We are human rights heroes. We have witnessed human rights abuses, some of unthinkable brutality. But witnessing, important as it is, is only the beginning. What more do we need to do? Here is the answer:
- In condemning human rights abuses in one’s own country, it is right and proper to speak out on behalf of victims and denounce oppressors. This is our duty and obligation, but in the process we need to remember that human rights are universal. They belong to each and every one of us. The denial of human rights for one is the denial of human rights for all humankind as Martin Luther King Jr. said, “Injustice anywhere is a threat to justice everywhere. We are caught in an inescapable network of mutuality, tied in a single garment of destiny. Whatever affects one directly, affects all indirectly.”

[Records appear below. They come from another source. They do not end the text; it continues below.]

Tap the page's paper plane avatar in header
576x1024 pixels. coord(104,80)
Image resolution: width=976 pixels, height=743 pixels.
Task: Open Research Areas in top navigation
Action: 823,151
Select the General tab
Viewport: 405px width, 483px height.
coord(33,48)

- The Four Freedoms — freedom of speech, freedom of worship, freedom from want, freedom from fear — are the inalienable property of the individual. They belong to each of us and cannot be particularized.
- Let’s acknowledge to ourselves that the particular in most forms, whether it be in religious practice, patriotism or community space, is easier to champion than universalism. Let’s face it – most of us derive comfort from our particularism, whether it be in celebrating our religion, nationality, family or other private aspects of our lives. It is comforting, and often more convenient, for us to rejoice in our particularism than to think about abstract notions of universalism and then put them to practice in our daily lives. But without protecting the four freedoms for all, none of us will be truly free.
This article is based on a lecture delivered by Alfred H. Moses, a noted American attorney and diplomat.